* _ASSIGNMENT_
Leave the images aside and output every entry exactly.

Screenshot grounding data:
= Beginning of Section =
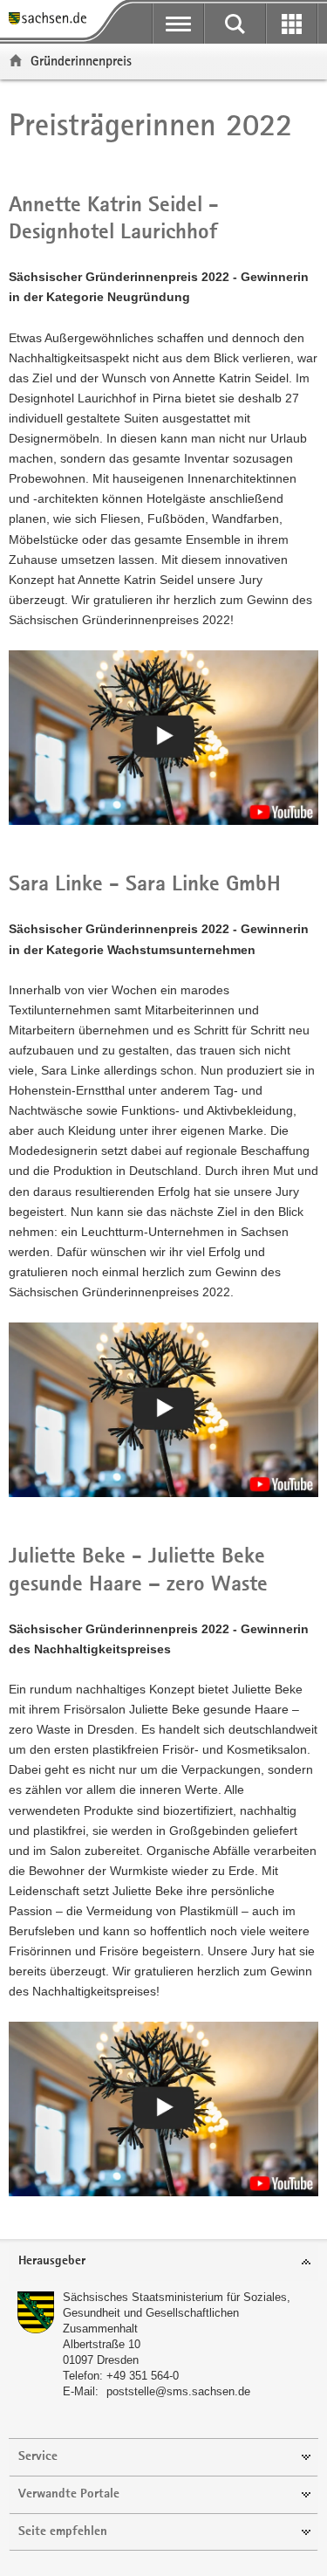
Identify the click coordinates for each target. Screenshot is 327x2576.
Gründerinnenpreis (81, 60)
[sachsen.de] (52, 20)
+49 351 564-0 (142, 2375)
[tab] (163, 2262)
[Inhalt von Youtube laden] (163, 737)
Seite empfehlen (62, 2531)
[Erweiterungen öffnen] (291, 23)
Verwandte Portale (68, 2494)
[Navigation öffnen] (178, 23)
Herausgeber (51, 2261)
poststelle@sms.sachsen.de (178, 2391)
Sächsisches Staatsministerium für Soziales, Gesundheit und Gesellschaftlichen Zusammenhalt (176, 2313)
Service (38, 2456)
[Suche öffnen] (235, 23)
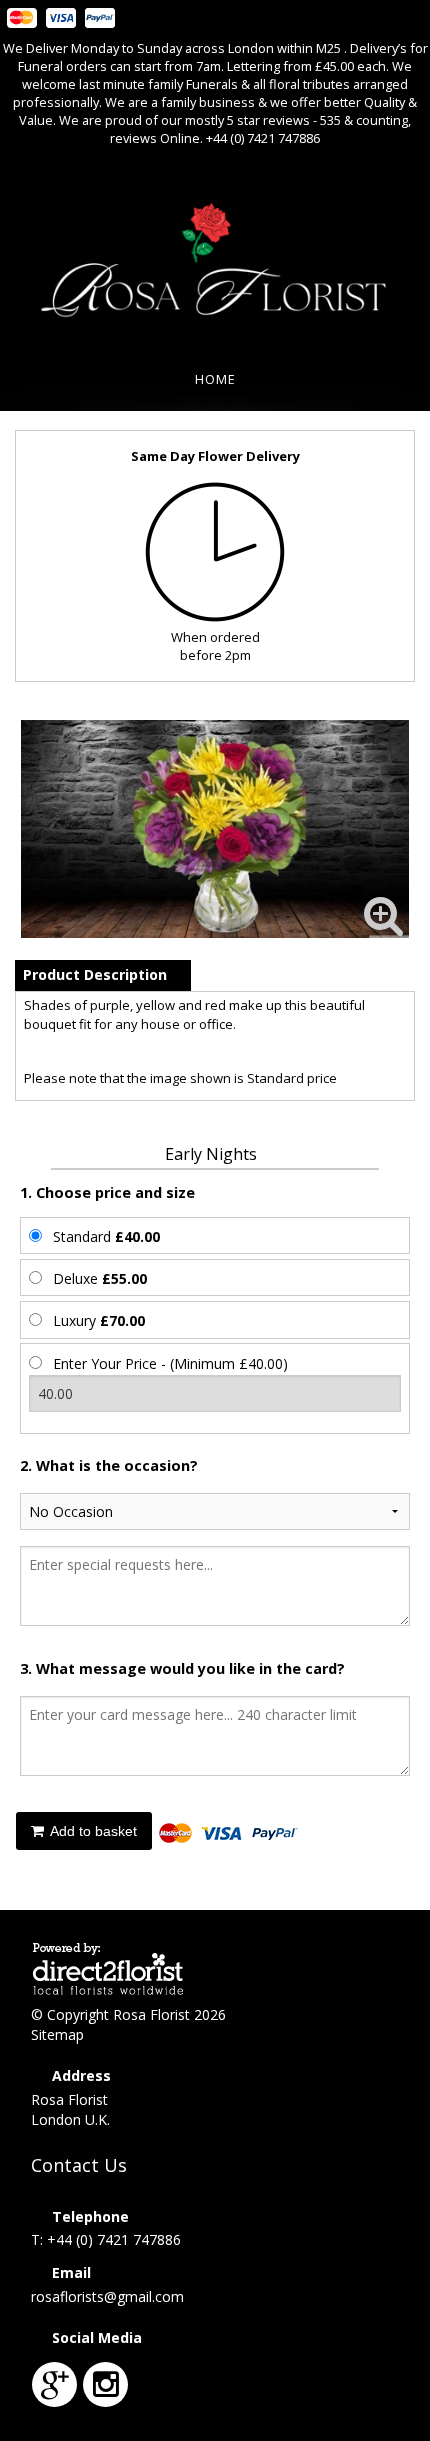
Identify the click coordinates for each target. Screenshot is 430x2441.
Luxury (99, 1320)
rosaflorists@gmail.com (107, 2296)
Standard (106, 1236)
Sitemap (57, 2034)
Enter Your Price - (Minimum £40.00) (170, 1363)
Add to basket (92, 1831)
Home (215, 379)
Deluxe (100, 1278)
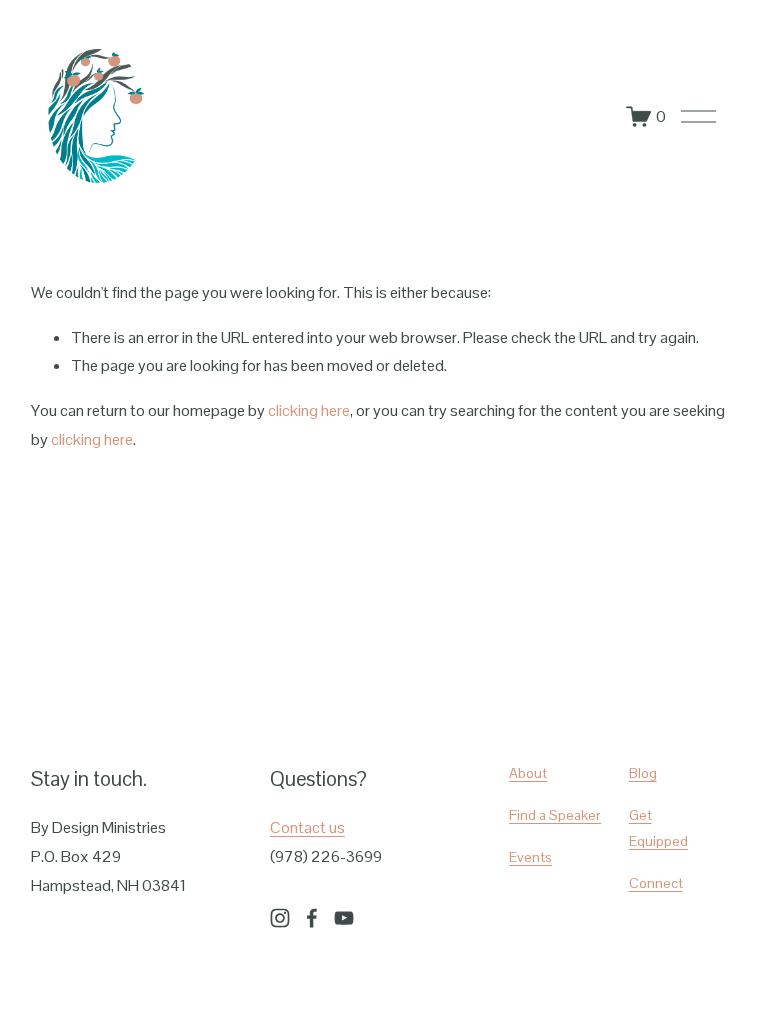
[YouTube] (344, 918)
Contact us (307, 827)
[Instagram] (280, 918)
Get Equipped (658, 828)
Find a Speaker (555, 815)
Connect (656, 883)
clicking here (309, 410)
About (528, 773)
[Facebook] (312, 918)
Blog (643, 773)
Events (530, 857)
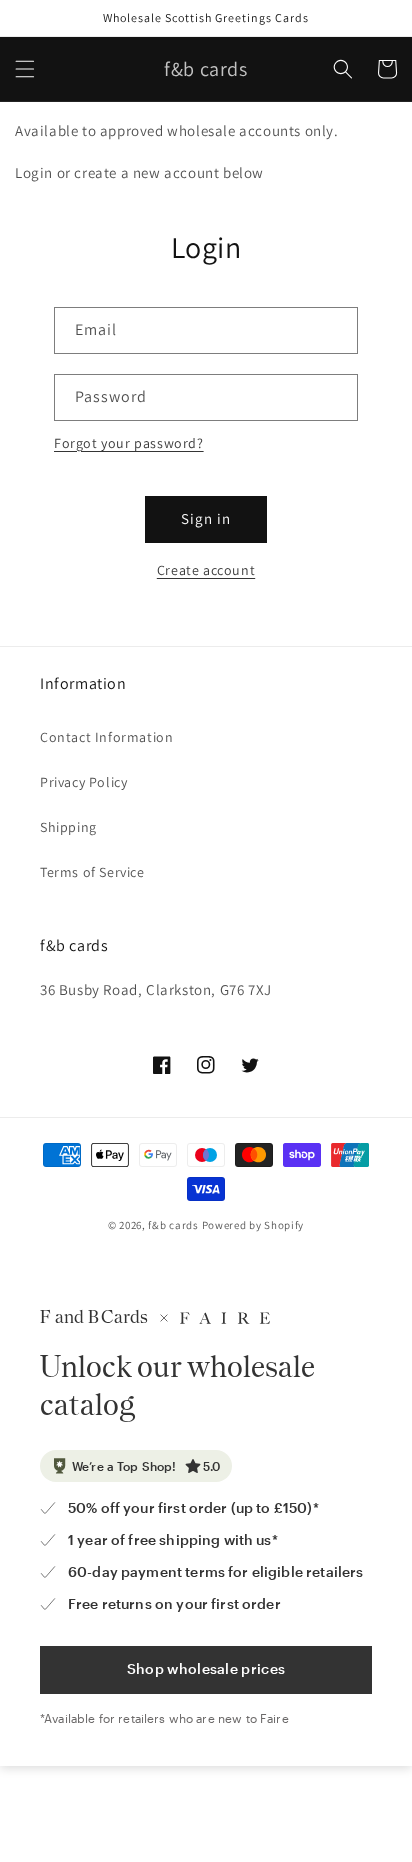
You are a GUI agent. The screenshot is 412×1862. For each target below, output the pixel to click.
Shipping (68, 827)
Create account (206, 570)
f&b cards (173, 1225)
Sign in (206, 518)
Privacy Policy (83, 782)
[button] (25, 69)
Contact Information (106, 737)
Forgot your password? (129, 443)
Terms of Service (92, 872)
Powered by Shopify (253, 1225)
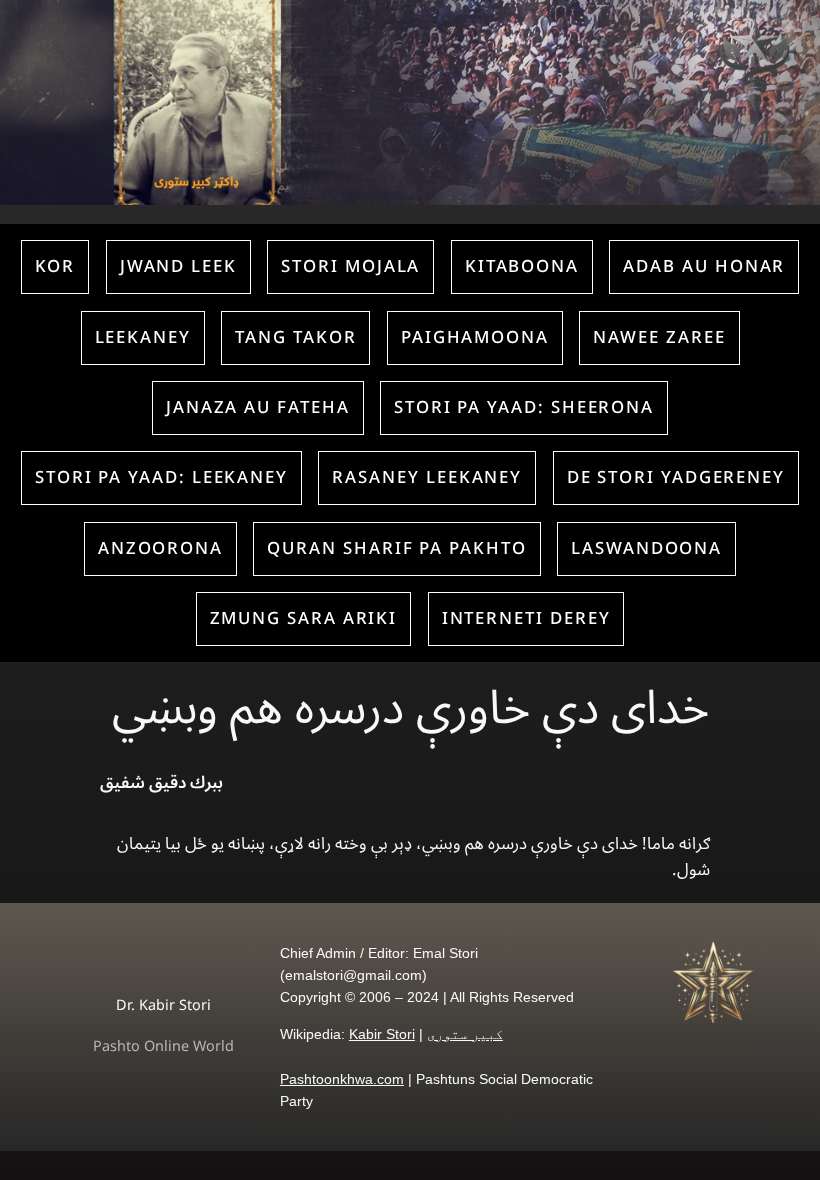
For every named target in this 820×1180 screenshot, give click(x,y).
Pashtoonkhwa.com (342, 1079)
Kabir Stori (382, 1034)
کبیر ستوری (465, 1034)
= End of Section =
* _RESULT FOR THIS TASK_
Identify the click coordinates for each target. Screenshot is 327x2576.
Gründerinnenpreis (81, 60)
[sachsen.de] (52, 20)
+49 351 564-0 (142, 2375)
[tab] (163, 2262)
[Inhalt von Youtube laden] (163, 737)
Seite empfehlen (62, 2531)
[Erweiterungen öffnen] (291, 23)
Verwandte Portale (68, 2494)
[Navigation öffnen] (178, 23)
Herausgeber (51, 2261)
poststelle@sms.sachsen.de (178, 2391)
Sächsisches Staatsministerium für Soziales, Gesundheit und Gesellschaftlichen Zusammenhalt (176, 2313)
Service (38, 2456)
[Suche öffnen] (235, 23)
Identify the click coordinates for each target. Screenshot is 430x2441.
Luxury (99, 1320)
rosaflorists@gmail.com (107, 2296)
Standard (106, 1236)
Sitemap (57, 2034)
Enter Your Price - (Minimum £40.00) (170, 1363)
Add to basket (92, 1831)
Home (215, 379)
Deluxe (100, 1278)
[YouTube] (344, 918)
Contact us (307, 827)
[Instagram] (280, 918)
Get Equipped (658, 828)
Find a Speaker (555, 815)
Connect (656, 883)
clicking here (309, 410)
About (528, 773)
[Facebook] (312, 918)
Blog (643, 773)
Events (530, 857)
You are a GUI agent. The screenshot is 412×1862. For each target below, output the pixel to click.
Shipping (68, 827)
Create account (206, 570)
f&b cards (173, 1225)
Sign in (206, 518)
Privacy Policy (83, 782)
[button] (25, 69)
Contact Information (106, 737)
Forgot your password? (129, 443)
Terms of Service (92, 872)
Powered by Shopify (253, 1225)
For every named target in this 820×1180 screenshot, give click(x,y).
Pashtoonkhwa.com (342, 1079)
Kabir Stori (382, 1034)
کبیر ستوری (465, 1034)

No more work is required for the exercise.